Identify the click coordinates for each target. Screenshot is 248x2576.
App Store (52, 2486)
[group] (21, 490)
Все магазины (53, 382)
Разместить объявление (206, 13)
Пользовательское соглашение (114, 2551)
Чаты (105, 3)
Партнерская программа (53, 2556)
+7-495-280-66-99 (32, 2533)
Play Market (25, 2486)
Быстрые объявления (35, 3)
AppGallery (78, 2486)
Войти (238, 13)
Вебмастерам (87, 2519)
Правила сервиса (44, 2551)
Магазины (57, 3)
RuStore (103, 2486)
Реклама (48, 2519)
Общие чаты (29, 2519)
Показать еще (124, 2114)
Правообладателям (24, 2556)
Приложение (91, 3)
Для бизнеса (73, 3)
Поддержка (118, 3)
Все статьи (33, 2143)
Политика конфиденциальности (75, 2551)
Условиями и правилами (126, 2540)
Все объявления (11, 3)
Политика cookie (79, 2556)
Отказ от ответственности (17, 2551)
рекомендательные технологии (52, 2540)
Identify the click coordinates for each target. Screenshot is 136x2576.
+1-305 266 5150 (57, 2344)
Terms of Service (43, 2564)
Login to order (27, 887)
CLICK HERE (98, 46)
● ● ●
◆ ACTIVITY ◆
In full and without alteration, write out the data above.

◆ TASK SOLUTION ◆
Identify the click coordinates for each target. Screenshot is 248x2576.
App Store (52, 2486)
[group] (21, 490)
Все магазины (53, 382)
Разместить объявление (206, 13)
Пользовательское соглашение (114, 2551)
Чаты (105, 3)
Партнерская программа (53, 2556)
+7-495-280-66-99 (32, 2533)
Play Market (25, 2486)
Быстрые объявления (35, 3)
AppGallery (78, 2486)
Войти (238, 13)
Вебмастерам (87, 2519)
Правила сервиса (44, 2551)
Магазины (57, 3)
RuStore (103, 2486)
Реклама (48, 2519)
Общие чаты (29, 2519)
Показать еще (124, 2114)
Правообладателям (24, 2556)
Приложение (91, 3)
Для бизнеса (73, 3)
Поддержка (118, 3)
Все статьи (33, 2143)
Политика конфиденциальности (75, 2551)
Условиями и правилами (126, 2540)
Все объявления (11, 3)
Политика cookie (79, 2556)
Отказ от ответственности (17, 2551)
рекомендательные технологии (52, 2540)
Identify the click coordinates for each target. Screenshot is 136x2576.
+1-305 266 5150 (57, 2344)
Terms of Service (43, 2564)
Login to order (27, 887)
CLICK HERE (98, 46)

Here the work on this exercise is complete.